Acute megakaryoblastic leukemia tends to affect younger children below the age of 4, whereas acute lymphoblastic leukemia occurs in older children. Most cases of acute megakaryoblastic leukemia occur between 1 and 2 years old.
At least half of all cases of leukemia in Down syndrome affected children appear to be due to acute megakaryoblastic leukemia.
Some evidence suggests that the production of blood cell types and platelets, also known as hematopoiesis, is abnormal in children with Down syndrome. This can result in a higher volume of red blood cells, thus highlighting the conflicting nature of the trisomy 21 state and the effect this has on the blood and immune system.
Acute megakaryoblastic leukemia
Individuals with Down syndrome have a high occurrence of erythroleukaemia, and many of these cells have properties of megakaryoblasts. It would, therefore, appear that most cases of acute megakaryoblastic leukemia in Down syndrome individuals comes from the proliferation of a hematopoietic progenitor cell that can become both megakaryocytes and erythroid precursor cells.

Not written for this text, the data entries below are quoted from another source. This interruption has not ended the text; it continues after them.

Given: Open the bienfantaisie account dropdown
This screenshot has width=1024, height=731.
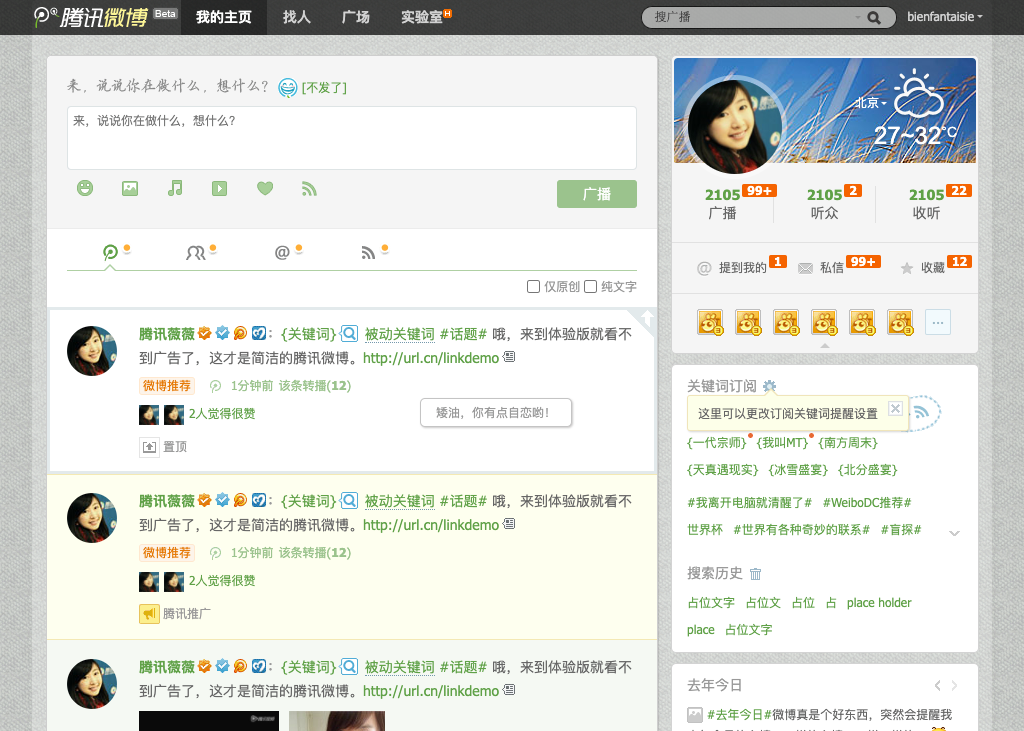Looking at the screenshot, I should [945, 17].
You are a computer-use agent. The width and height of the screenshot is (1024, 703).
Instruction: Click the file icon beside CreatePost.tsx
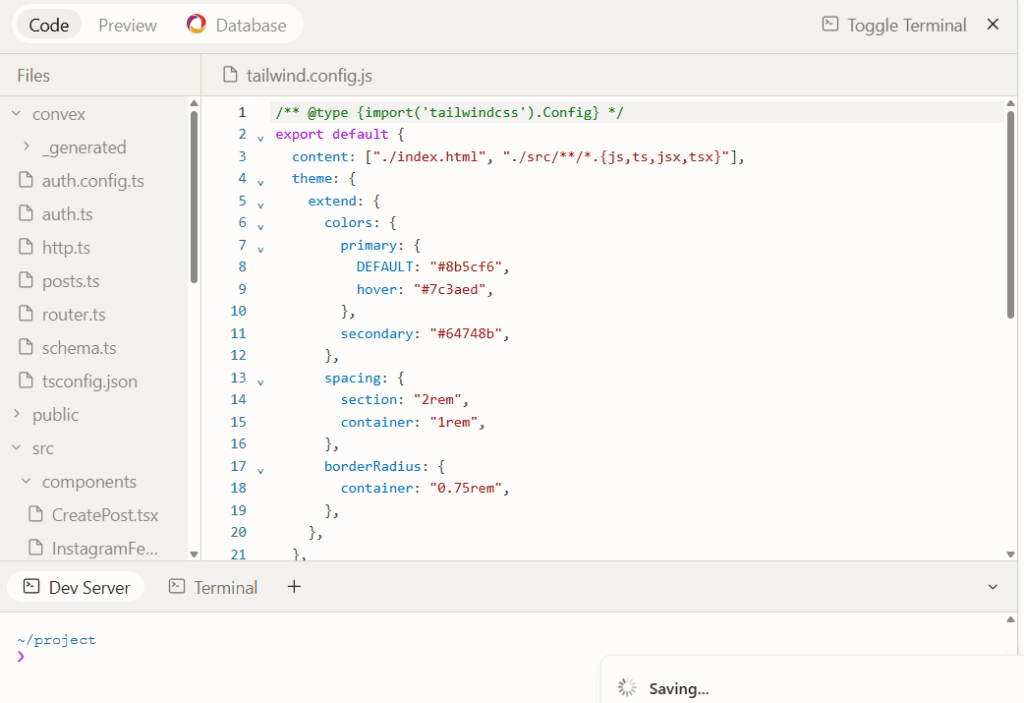click(x=36, y=515)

Acute megakaryoblastic leukemia is always seen with mutations in the GATA1 gene, which encodes a regulator of erythromegakaryocytic formation. The mutations occur in the womb, probably alongside other genetic events that are likely needed to develop leukemia.
Epigenetics studies have identified one Down syndrome-specific wave where there is a loss of DNA methylation, followed by a leukemia-specific wave of hypermethylation. Whereas the first wave targets genes associated with developmental disorders, the second wave targets genes associated with hematopoiesis and cell growth regulation.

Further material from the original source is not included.